I would suggest to fix this by adding explicit UTF-8 pattern modifier for UTF-8 content.

if (mb_detect_encoding($pee, 'UTF-8', true) === 'UTF-8') {
  $pee = preg_replace('|(?<!<br />)\s*\n|u', "<br />\n", $pee);
} else {
  $pee = preg_replace('|(?<!<br />)\s*\n|', "<br />\n", $pee);
}

#12 @johnbillion
4 years ago

  • Keywords 4.0-early removed

#13 @dmsnell
4 months ago

  • Resolution set to wontfix
  • Status changed from new to closed

the problem here is probably not really that we have \s but rather that we’re mixing encodings, right?

on a system whose internal encoding is something like latin1 we may get U+00A0 encoded as 0xA0, which is what the PCRE pattern will incorporate as a no-break space. Adding an arbitrarily limited set of space characters appears to resolve this problem because that particular offending byte is no longer caught, but there are a thousand other places different bytes will trip up.

on systems with UTF-8 as their internal encoding, however ,the no-break space will be encoded as 0xC2 0xA0 and the PCRE pattern will look for that. it won’t mangle the .

given that UTF-8 is the default internal encoding in PHP and has been for years I’m inclined to close this as it shouldn’t practically be an issue any more. if we wanted to resolve it fully we’d have to check every place we call string-related functions for which encoding is going in and which is set as the default. this is an unfeasible task.

for that I think it would fall nicely as a duplicate of #62172. if we acknowledge that UTF-8 is the only actual supported encoding, this bug cannot appear. it’s really the obligation of whoever is integrating the database, server, PHP code, and plugins to ensure proper harmony between various text encodings.

going to mark as wontfix for now. feel free to re-open if you disagree.

#14 @miqrogroove
4 months ago

given that UTF-8 is the default internal encoding in PHP and has been for years

I think we determined this bug was unrelated to the PHP charset. PCRE relies on the system locale. See "Generic character types" at https://pcre.org/pcre.txt

#15 @miqrogroove
4 months ago

Edit: Doing some tests on Windows.

Last edited 4 months ago by miqrogroove (previous) (diff)

#16 @miqrogroove
4 months ago

Again, nothing to do with the PHP charset.

For Windows binaries, this behavior changed with v7.0 in 2015.

WordPress currently advertises PHP 7.2.24 and up so I see no concerns.

#17 @dmsnell
4 months ago

  • Resolution changed from wontfix to fixed

Thanks for the investigation @miqrogroove

In my testing I was unable to get 1 === preg_match( '/\s/', "one\xA0two" ) regardless of my LC_CTYPE, LC_ALL, and other charset-related ENV values or php.ini settings. I think we are in agreement that the PCRE functions simply don’t do anything special.

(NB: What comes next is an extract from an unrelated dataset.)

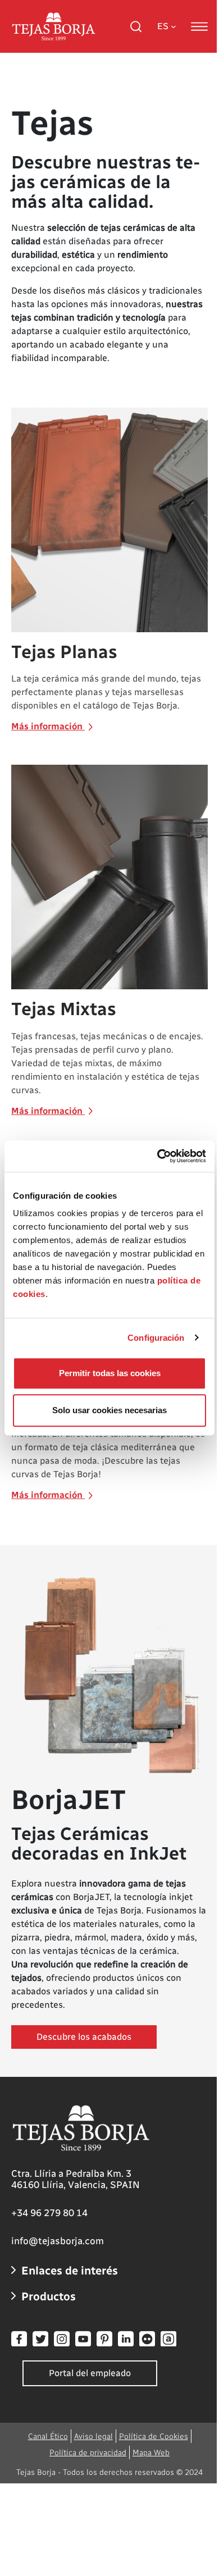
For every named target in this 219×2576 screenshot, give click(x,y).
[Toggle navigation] (199, 26)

(I was able to get it to match when adding the u flag as long as I updated the bytes to \xC2\xA0 for the proper UTF-8 encoding of the NO-BREAK SPACE).

It would be nice to know for sure that they are operating simply on bytes (regardless of encoding) or on UTF-8 if provided the UTF-8 flag.


This makes me think that WordPress in all of its supported environments will not and cannot create this scenario. Does that sound right? If so, I believe that wontfix is still fine, or maybe invalid would be more appropriate.

#18 @dmsnell
4 months ago

  • Resolution changed from fixed to invalid

Sorry: it was not my intention to change the status of this ticket, and I think I must have mistakenly done that. I have reset it back to invalid instead of wontfix because I think it’s no longer possible to reproduce.

Note: See TracTickets for help on using tickets.